Supplied records –

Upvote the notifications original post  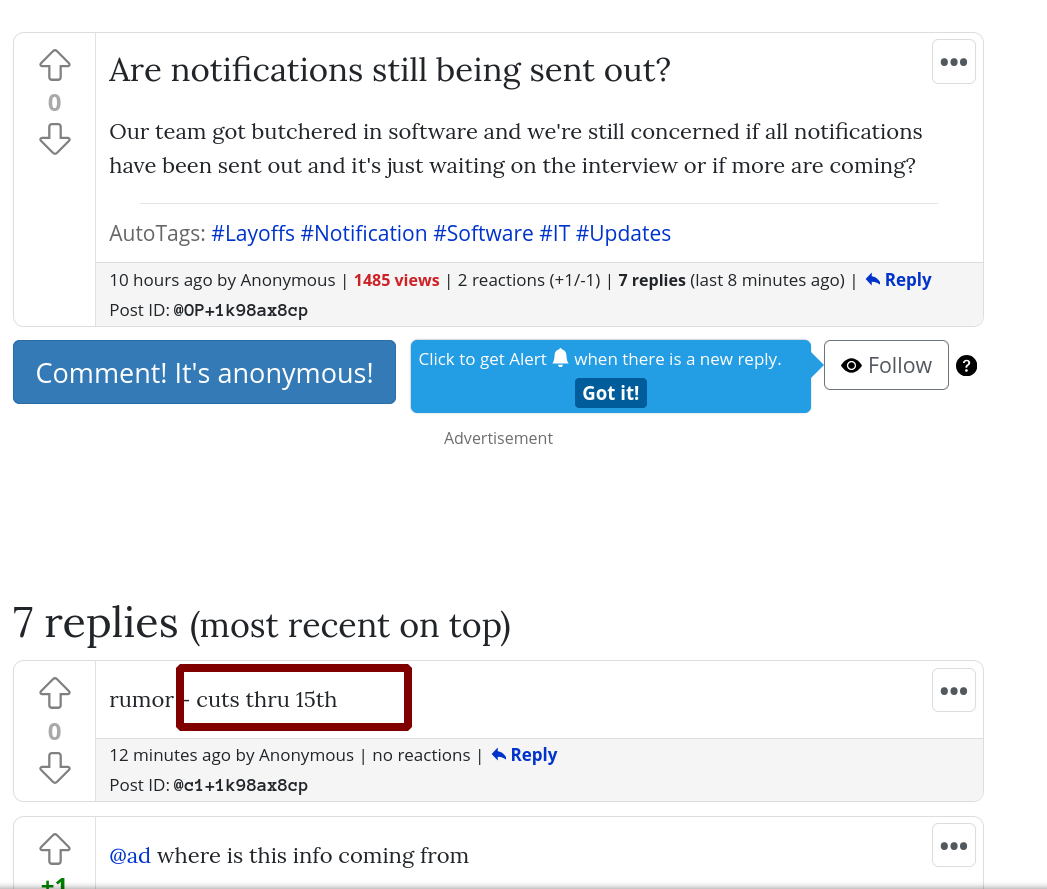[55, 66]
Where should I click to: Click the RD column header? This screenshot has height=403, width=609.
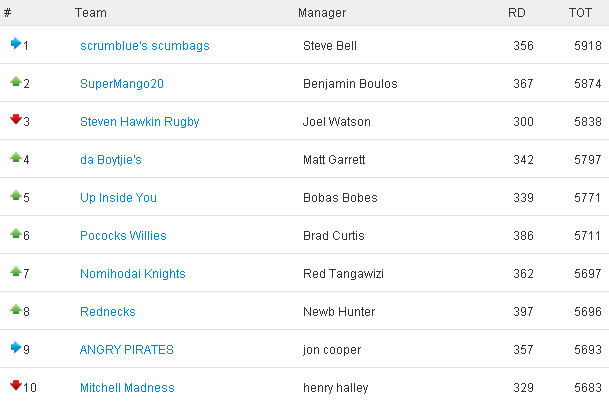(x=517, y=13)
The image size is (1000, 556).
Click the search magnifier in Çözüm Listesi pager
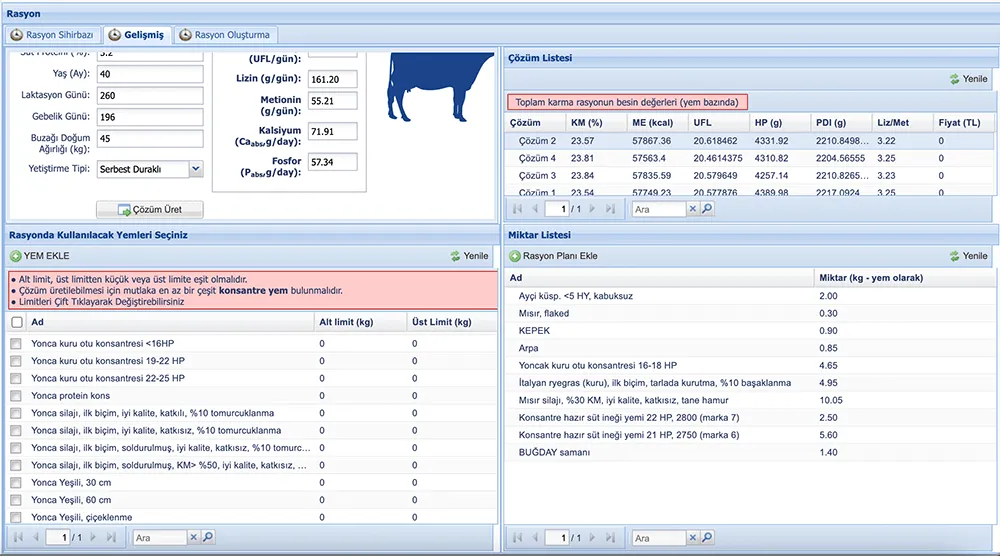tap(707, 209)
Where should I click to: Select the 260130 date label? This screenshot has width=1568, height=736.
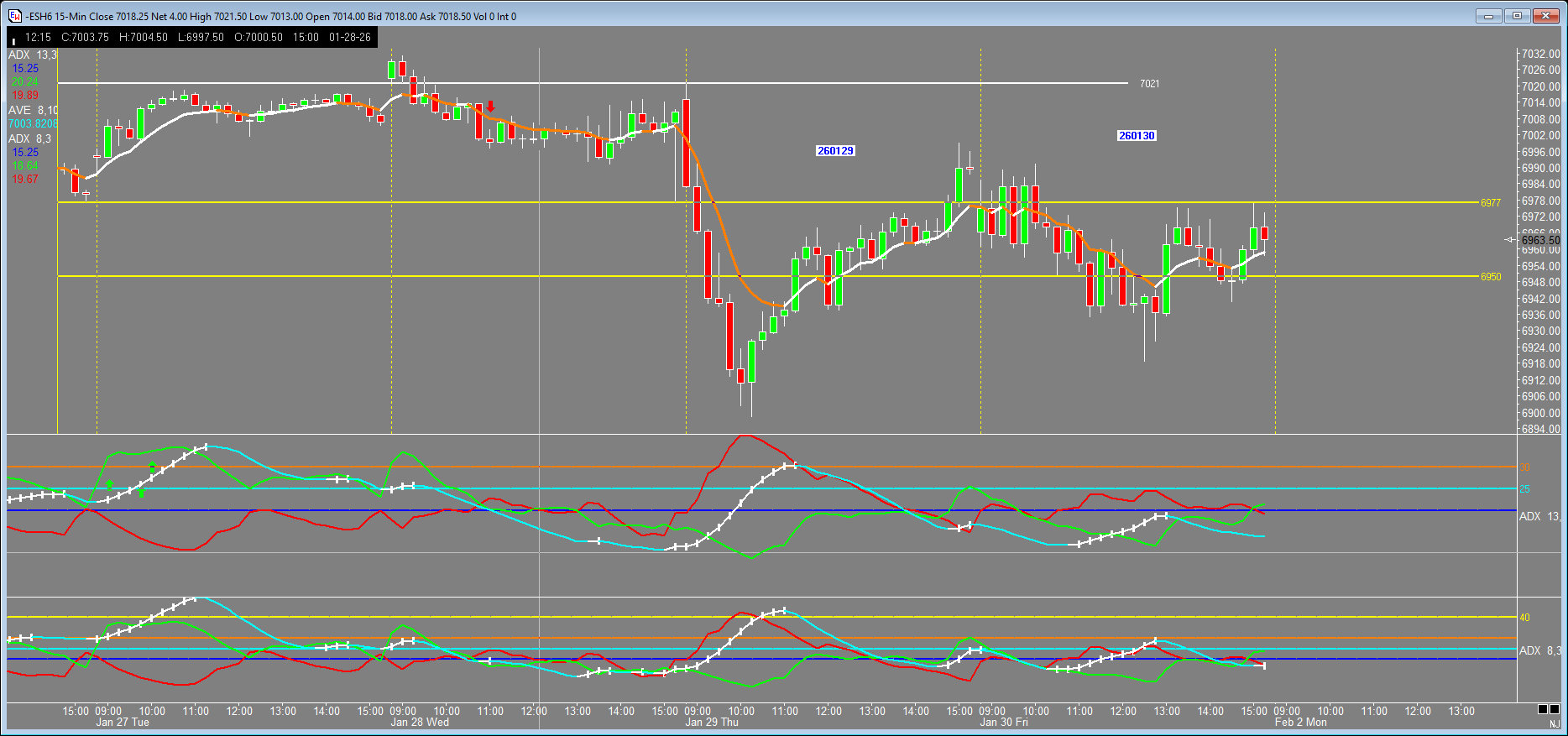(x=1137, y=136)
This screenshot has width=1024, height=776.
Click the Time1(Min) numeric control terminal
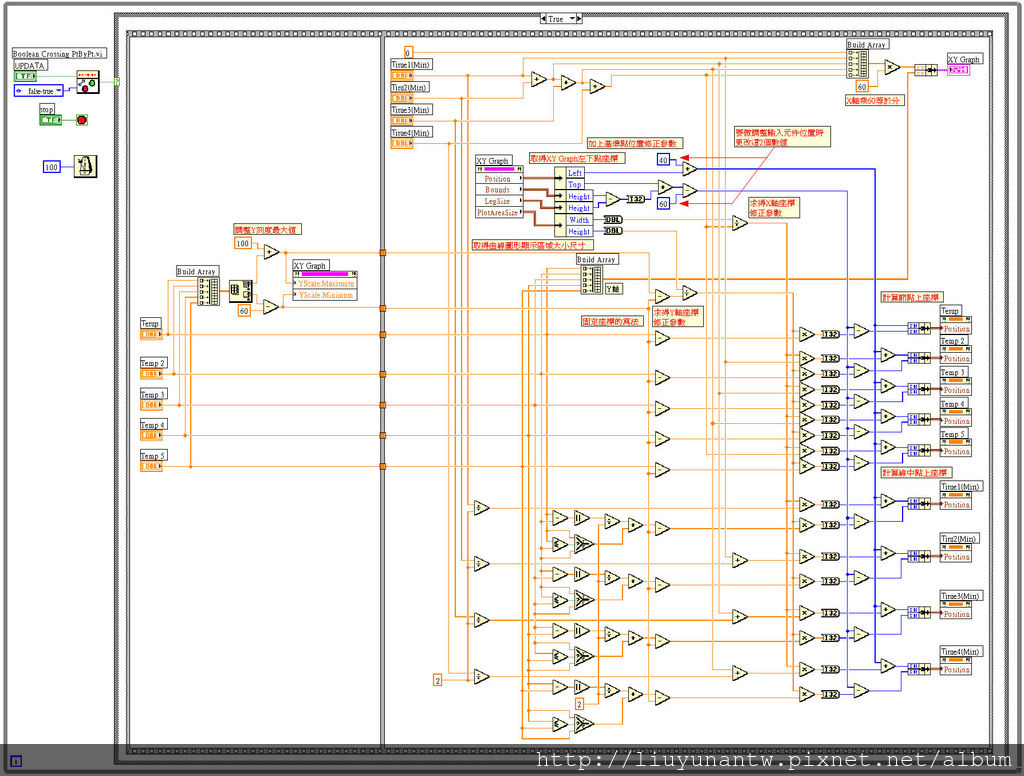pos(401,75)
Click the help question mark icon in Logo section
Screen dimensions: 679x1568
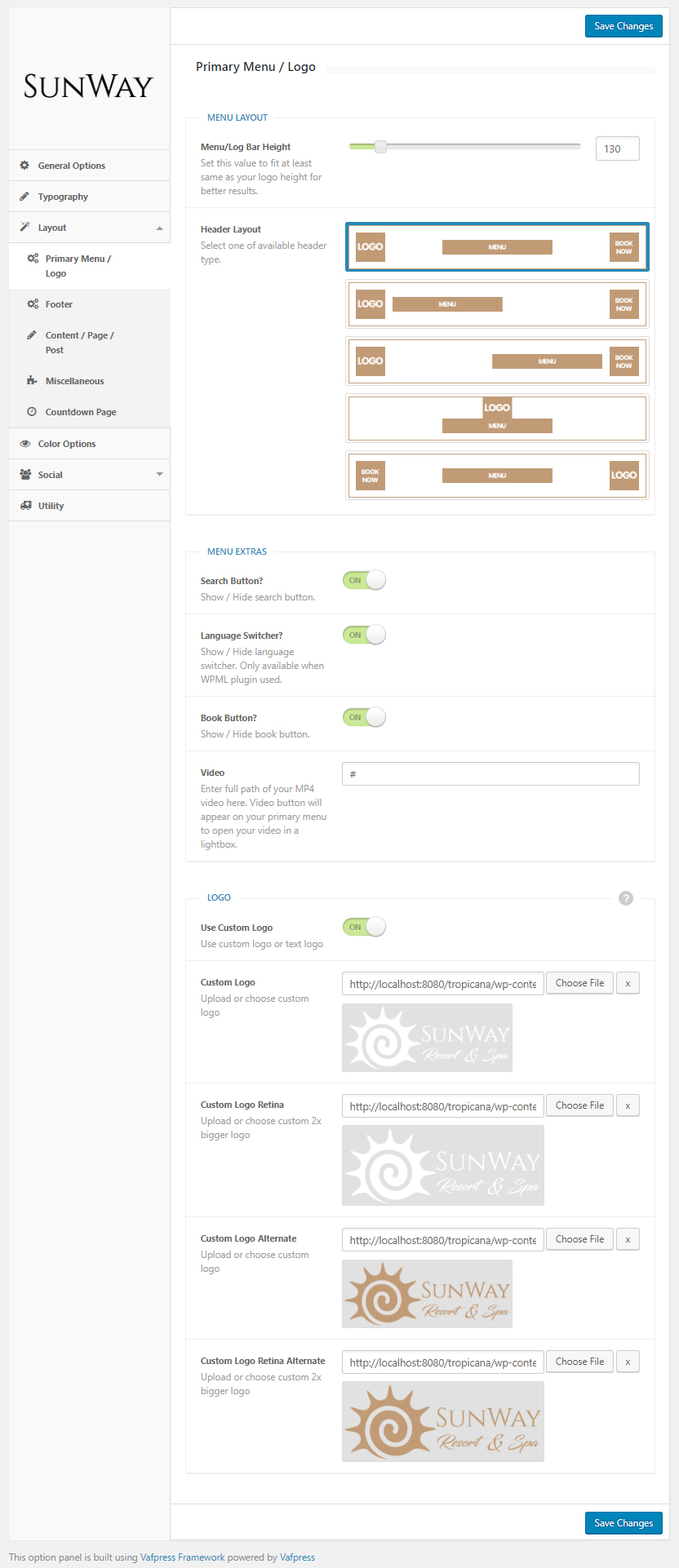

Stated task – Copy out the lines of the records, starting at the line that contains "Click the help" and ending at the end of the records, with both ends included. Leave the pictures out of your answer.

Correct answer –
Click the help question mark icon in Logo section
Screen dimensions: 679x1568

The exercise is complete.